The GET /api/booking endpoint retrieves a professional's availability and existing appointments for a given date.

It expects two query parameters: slug and date. The slug is used to look up the professional in the professionals table via eq(professionals.slug, slug) in src/app/api/booking/route.ts. If no matching professional is found, the endpoint returns a 404 response.

For the specified date, it fetches:

  • Weekly availability rules from the availability table.
  • Existing appointments from the appointments table, filtered by professionalId, the requested date range (using startOfDay and endOfDay), and excluding rejected or cancelled statuses.

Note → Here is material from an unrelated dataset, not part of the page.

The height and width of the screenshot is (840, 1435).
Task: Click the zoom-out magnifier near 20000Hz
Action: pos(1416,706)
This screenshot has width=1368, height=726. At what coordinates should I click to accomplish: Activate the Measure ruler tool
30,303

The response includes the professional's data, their availability rules, and a list of existing appointment time slots, which the client uses to generate selectable booking options.

POST Endpoint Internals

The POST /api/booking endpoint handles new appointment creation with multiple validation and business rule checks.

Rate Limiting

Requests are rate-limited using getBookingLimiter() from src/lib/ratelimit, based on the client's IP address retrieved via getIp(req). If the limit is exceeded, the endpoint returns a 429 Too Many Requests response using the tooManyRequests() helper.

Validation

The request body is validated using zod against the bookingSchema defined in src/app/api/booking/route.ts. Required fields include slug, startsAt, clientName, clientPhone, and optional clientEmail. Invalid input results in a 400 Bad Request response with structured error details.

Plan Limits

The endpoint enforces client and monthly appointment limits based on the professional's current plan, determined by effectivePlan(professional.plan, professional.trialEndsAt).

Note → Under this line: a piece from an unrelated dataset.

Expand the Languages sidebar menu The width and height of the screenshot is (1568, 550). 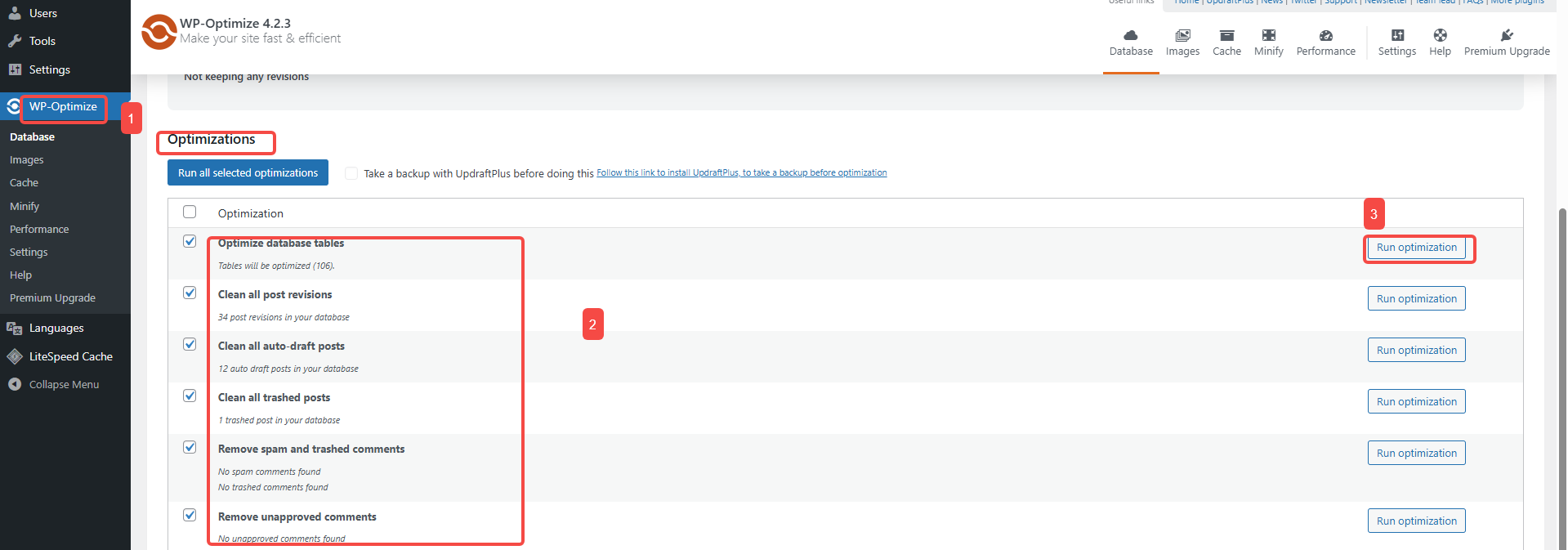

  • Client Limit: If the plan's clients limit is finite, the endpoint counts existing clients. If the limit is reached and the booking client is not found by phone (or email, if provided), it returns a 403 Forbidden response.
  • Monthly Appointment Limit: If the plan's appointmentsPerMonth limit is finite, the endpoint counts appointments in the current month (startOfMonth to endOfMonth). If the limit is exceeded, it returns a 403 Forbidden response.

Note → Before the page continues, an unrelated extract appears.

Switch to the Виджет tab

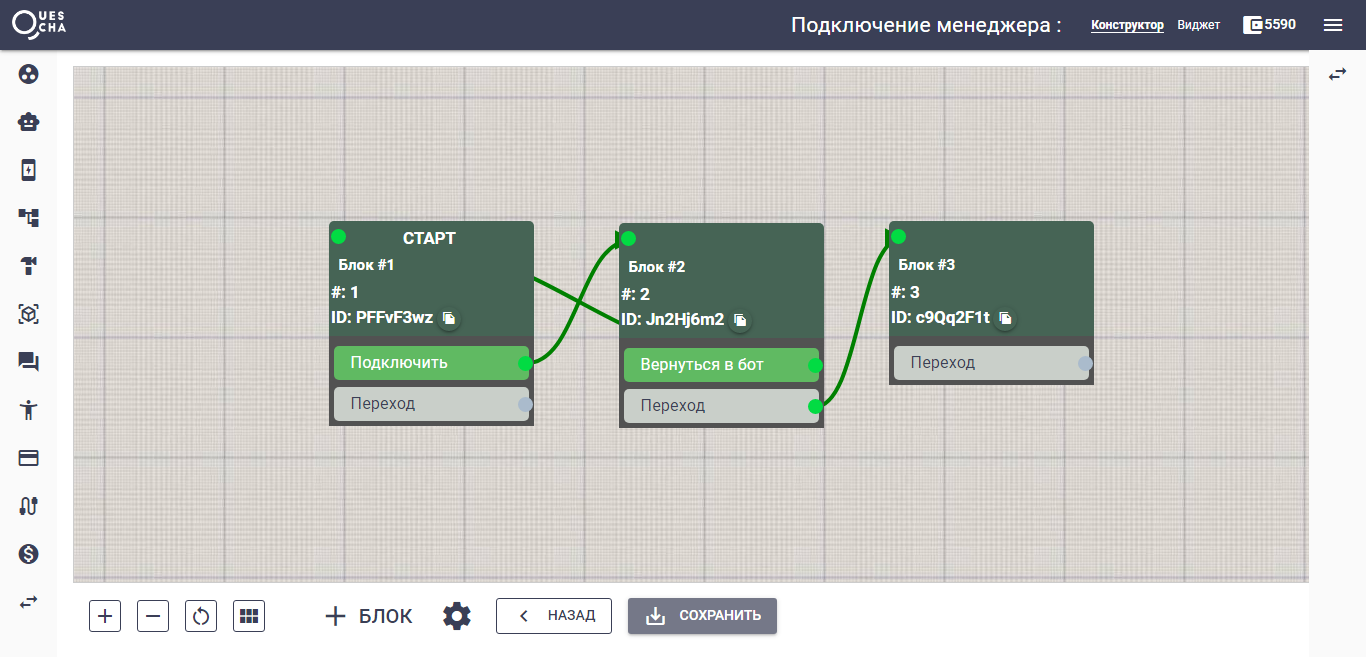pos(1198,25)
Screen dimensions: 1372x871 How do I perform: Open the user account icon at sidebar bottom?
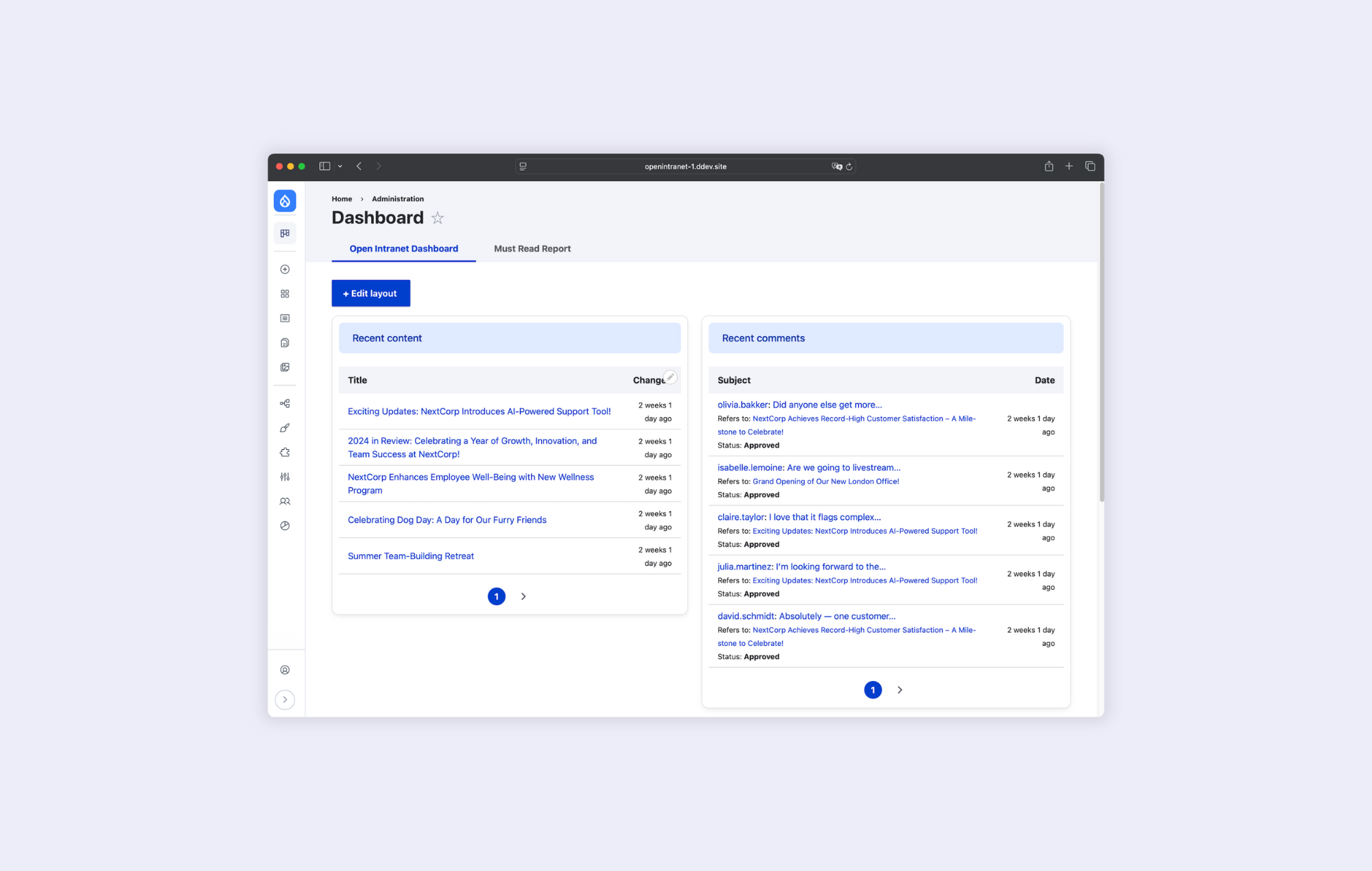coord(285,670)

These checks occur before the overlap validation.

Overlap Prevention

To prevent double-booking, the endpoint performs an overlap check using a SELECT query on the appointments table:

const conflict = await db
  .select({ id: appointments.id })
  .from(appointments)
  .where(
    and(
      eq(appointments.professionalId, professional.id),
      notInArray(appointments.status, ["rejected", "cancelled"]),
      lt(appointments.startsAt, endDate),
      gt(appointments.endsAt, startDate)
    )
  )
  .limit(1)

This query checks for any non-cancelled or non-rejected appointments that overlap with the proposed [startDate, endDate] window. If a conflict is found, the endpoint returns a 409 Conflict response with a user-facing message in Portuguese.

Client Upsert

The endpoint attempts to find an existing client using the provided clientPhone or clientEmail (if present) for the professional. If no match is found, a new client is created. If a client is found but lacks an email and one is now provided, the record is updated.

Known Gaps

  • Race Condition in Overlap Check: The overlap check and subsequent insert are not wrapped in a transaction with a locking strategy. This creates a theoretical race condition where two concurrent requests could both pass the SELECT check and proceed to insert, resulting in a double-booking. The current implementation relies on the narrow timing window and low booking volume to avoid this issue. A stronger guarantee would require a Postgres EXCLUSION CONSTRAINT or SELECT ... FOR UPDATE within a transaction.

Why This Shape

The Booking API separates read (GET) and write (POST) concerns for clarity. The GET endpoint provides all necessary data for the client to render available slots, while the POST endpoint enforces business rules, validation, and conflict detection server-side. Validation with zod ensures data integrity at the boundary. Plan limits are enforced early to prevent unnecessary processing. The overlap check, while not transactionally locked, provides practical protection against double-booking under current load. This design balances correctness, maintainability, and performance for the core booking workflow.